De igual modo, los medios debemos hablar sobre el suicidio. Poniendo voz a los expertos y a quienes lo han intentado. Para explicar sus causas, su prevalencia, el impacto de una devastadora depresión o ansiedad... Sin sensacionalismo y con rigor. Ahorrando detalles que no aportan nada, pero sin eufemismos.

Además, Sanidade tiene que redoblar sus esfuerzos y recursos en las unidades psiquiátricas, con equipos solventes de psicólogos, psiquiatras y enfermeros especialistas en salud mental. La mejora que ha habido es claramente insuficiente para cumplir con las tareas de prevención, detección, diagnóstico y tratamiento.

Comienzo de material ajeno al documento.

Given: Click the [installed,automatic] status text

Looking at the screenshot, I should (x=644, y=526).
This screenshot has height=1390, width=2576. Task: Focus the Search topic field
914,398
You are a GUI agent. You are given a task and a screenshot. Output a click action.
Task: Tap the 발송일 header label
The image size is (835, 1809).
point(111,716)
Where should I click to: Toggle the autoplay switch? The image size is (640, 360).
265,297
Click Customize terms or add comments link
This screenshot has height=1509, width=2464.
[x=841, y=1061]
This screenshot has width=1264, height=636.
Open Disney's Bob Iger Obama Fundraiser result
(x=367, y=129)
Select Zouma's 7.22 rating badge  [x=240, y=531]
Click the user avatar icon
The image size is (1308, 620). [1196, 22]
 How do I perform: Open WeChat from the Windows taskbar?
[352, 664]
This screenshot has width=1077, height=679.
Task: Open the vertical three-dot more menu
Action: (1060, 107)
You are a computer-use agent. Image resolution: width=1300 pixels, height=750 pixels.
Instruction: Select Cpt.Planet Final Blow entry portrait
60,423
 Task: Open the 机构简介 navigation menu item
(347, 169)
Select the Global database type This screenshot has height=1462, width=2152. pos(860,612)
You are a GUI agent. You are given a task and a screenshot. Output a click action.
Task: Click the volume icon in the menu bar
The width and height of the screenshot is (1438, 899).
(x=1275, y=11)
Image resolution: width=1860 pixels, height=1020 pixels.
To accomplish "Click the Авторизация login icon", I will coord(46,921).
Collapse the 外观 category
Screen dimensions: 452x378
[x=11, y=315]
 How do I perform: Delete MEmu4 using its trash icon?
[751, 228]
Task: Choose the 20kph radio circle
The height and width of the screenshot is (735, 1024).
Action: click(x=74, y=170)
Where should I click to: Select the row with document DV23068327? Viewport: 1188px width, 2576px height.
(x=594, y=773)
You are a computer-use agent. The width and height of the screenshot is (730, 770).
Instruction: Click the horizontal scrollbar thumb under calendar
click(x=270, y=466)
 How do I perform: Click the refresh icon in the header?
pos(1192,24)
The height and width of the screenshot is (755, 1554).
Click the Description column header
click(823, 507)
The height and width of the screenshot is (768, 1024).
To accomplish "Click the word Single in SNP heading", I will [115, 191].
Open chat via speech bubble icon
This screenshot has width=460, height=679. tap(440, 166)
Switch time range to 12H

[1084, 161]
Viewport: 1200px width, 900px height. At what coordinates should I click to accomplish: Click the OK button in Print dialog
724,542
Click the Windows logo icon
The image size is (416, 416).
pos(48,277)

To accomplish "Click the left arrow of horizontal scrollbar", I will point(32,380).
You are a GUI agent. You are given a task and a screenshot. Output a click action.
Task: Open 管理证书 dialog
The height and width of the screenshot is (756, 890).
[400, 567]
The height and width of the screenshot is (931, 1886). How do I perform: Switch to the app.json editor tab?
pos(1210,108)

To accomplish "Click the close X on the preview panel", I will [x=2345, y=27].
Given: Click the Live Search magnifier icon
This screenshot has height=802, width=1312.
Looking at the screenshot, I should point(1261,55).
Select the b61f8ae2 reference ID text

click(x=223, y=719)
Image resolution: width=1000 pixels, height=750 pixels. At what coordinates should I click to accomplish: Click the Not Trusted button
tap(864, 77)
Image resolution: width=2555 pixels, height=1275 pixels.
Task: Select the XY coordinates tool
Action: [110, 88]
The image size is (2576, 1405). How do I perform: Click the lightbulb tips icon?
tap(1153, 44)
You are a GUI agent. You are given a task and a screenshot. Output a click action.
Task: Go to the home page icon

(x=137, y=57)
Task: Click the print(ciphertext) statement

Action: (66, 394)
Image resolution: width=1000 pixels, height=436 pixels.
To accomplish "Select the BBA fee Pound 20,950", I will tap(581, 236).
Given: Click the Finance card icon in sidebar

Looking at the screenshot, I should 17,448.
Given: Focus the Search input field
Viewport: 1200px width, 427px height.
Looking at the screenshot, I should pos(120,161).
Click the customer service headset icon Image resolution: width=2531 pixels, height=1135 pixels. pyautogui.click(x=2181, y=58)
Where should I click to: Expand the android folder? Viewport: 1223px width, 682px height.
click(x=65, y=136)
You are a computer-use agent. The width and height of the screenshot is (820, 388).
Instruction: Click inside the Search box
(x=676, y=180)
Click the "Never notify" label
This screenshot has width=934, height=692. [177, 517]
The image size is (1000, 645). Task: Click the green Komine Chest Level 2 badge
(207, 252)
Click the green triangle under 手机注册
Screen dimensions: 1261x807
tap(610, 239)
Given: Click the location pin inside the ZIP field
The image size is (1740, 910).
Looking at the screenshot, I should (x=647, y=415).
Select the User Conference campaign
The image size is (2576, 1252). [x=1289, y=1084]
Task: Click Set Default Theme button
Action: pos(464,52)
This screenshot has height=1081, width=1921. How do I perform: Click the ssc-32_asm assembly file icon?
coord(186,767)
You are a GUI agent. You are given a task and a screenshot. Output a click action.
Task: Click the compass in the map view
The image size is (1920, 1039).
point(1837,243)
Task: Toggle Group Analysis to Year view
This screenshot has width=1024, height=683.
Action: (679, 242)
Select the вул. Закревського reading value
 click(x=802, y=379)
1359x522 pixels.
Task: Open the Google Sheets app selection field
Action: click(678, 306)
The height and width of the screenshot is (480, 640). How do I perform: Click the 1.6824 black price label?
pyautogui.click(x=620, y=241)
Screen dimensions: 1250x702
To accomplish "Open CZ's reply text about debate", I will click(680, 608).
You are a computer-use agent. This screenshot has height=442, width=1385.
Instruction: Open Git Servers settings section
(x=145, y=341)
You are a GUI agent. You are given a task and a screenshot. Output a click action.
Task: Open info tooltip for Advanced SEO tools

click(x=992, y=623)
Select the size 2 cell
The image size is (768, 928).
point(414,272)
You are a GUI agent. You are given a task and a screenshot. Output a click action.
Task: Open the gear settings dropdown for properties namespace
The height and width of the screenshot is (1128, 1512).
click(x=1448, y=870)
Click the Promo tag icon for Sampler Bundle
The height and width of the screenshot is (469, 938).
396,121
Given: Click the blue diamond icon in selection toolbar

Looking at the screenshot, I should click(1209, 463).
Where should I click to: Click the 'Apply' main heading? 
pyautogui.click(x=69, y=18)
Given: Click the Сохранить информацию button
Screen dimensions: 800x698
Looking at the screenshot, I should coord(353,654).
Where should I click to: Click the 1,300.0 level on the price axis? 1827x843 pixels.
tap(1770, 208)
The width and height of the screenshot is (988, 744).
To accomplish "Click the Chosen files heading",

Algunos expertos nos alertan desde hace años de una epidemia de ideas suicidas. Y lo cierto es que los datos son alarmantes. En 2022 en Galicia se registraron 340 suicidios, casi uno diario. Es la comunidad española con la segunda mayor tasa, solo por detrás de Asturias. Las ideas suicidas son cada vez más comunes entre los menores de edad –una presión agravada por el peso de las redes sociales y la nueva forma de relacionarse impuesta por el uso del teléfono móvil–, mientras que los suicidios son cada vez más frecuentes entre los mayores de 80 años. Los ingresos hospitalarios por autolesiones o tentativas de quitarse la vida se han duplicado tras la pandemia del coronavirurs y ese porcentaje se multiplica por cinco en el caso de los gallegos menores de 20 años.

Los datos retratan al suicidio como un fenómeno transversal, que no entiende ni apela a edades, sexos, posición económica, clases sociales o formación intelectual. Y es un fenómeno que va a más. La Organización Mundial de la Salud calcula que un 10% de la población mundial tiene pensamientos suicidas, temporales o crónicos. De ahí, el concepto de epidemia.

Así que mientras todos –individuos, familias, sociedad, medios de comunicación o la Administración sanitaria– no entendamos que este problema no puede seguir más tiempo debajo de la alfombra, por vergüenza o estigma; que se precisan de más medios materiales y profesionales; que exige otro enfoque social y mediático; que debe hablarse y contextualizarse con rigor y sin prejuicios... Mientras este cambio no se produzca, no habrá suficientes policías ni cámaras para vigilar todos los puentes ni medidas de seguridad eficaces para blindar terrazas o balcones.